先のブログのタイトルを『柔和な生活でよいものを』としたが、ここで“よいものとは何か”について私が考えるところを述べておきたい。

“よいもの”の定義については、苦い経験がある。20年ほど前のこと、ある地方の地場産業に従事している人を対象にした講演の後で、「あなたが考えるよいものとは、どういうものか」とメーカーらしき人から質問され、答に窮してしまったのだ。しどろもどろになりながら何とか言葉を継いだが、壇上でドッと汗が吹き出した。普段は何げなく使うこの言葉、定義とは言わないまでも、多くの人が納得できる基準がないと話も通じないし、ものも作れないだろう。この講演から、私はどう定義すればよいかを考え続け、浮んだのがこれを漢字にすることであった。

“よい”に漢字を当てると何があるか?まず大抵の人が最初に思いつくのが“良い”であろう。次に思いつくのが“善い”。続いて“好い”が浮ぶが、なかなか“佳い”までは至らないようだ。なぜなら、講演での苦い経験を逆手に取り、以降の講演で「“よい”を漢字にするならどういう字を当てるか?」という質問をすると、ほぼその順になるからで、最初に“佳い”を挙げた人(ある県の女性職員)に出会ったのは一度しかない。

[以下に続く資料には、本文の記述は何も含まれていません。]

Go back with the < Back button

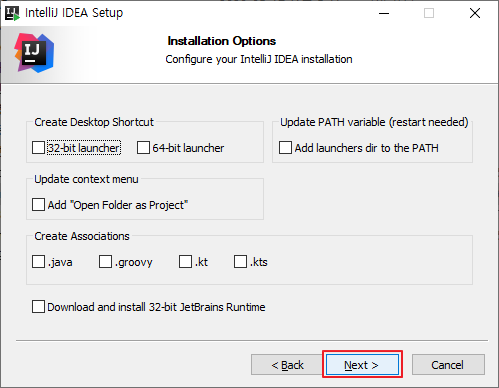(287, 365)
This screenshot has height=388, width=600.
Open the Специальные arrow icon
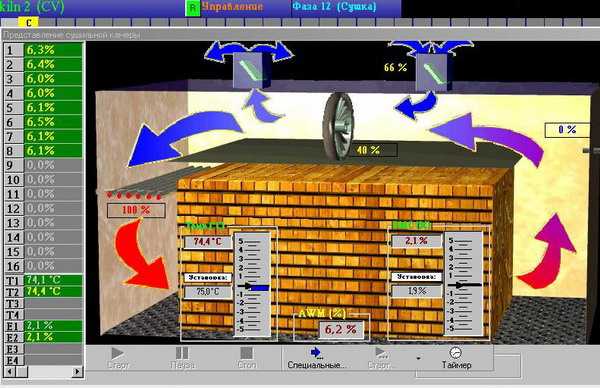pos(316,352)
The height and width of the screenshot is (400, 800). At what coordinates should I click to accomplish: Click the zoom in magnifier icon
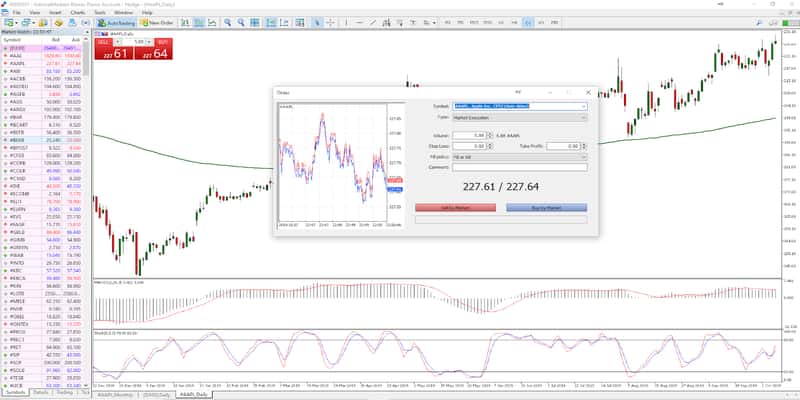pyautogui.click(x=228, y=23)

“良い”とは品質を指す。質の悪いものを好む人はいないだろうし、よいものを作るなら、まず、品質の良いものでなければならない。“善い”とは道徳的な意味を指す。善悪という言葉があるように、社会規範に則っているかどうかがものの価値を分ける。公序良俗に反したものをよいとはいえないし、また、ものだけでなく企業そのもののあり様が問われる時代でもある。近年、企業のトップが記者会見で頭を下げるシーンを私たちは度々見てきたが、それらの殆どが企業として善くない行いをしてきたからではないか。“好い”は字の如く感性の基準である。好きか嫌いかの判断は個人が決めるものではあっても、多くの人に受け入れられる感性はある。そしてそれを上手く表現できれば“よいもの”になる。最後の“佳い”は品性の尺度である。ものづくりにとってこれは最も難しい。なぜなら、品というのは一朝一夕に備わるものではないから。努力しても簡単には身につかないものを表現するのはなかなか困難なことである、と身をもって言える。

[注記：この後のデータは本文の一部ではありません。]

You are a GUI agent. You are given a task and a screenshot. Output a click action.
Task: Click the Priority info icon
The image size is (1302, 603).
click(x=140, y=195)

ただ、上の4つはものとしての基準であり、商品では異なる。ものがいくらよくても価格とのバランスがとれていないなら商品としては不完全で、(質、技術、デザインといった総合的な)価値≧価格という定理が守られなければならない。ところが、誰でも肯けるはずのこの定理も、ものづくりの現場では時として価値<価格になることがある。つまり、作り手側の一方的な思い入れによる価値が使い手側には評価されないということで、こういう場面に出くわすと作り手は「世の中、よいものがわからない人が多い」と身勝手な不満を漏らす。商品である以上、買ってくれるお客が必要だ。対象とする人たちがどういうことを価値として認めてくれるかを知る努力をせずによい商品ができるはずがないと思うのだが。(S)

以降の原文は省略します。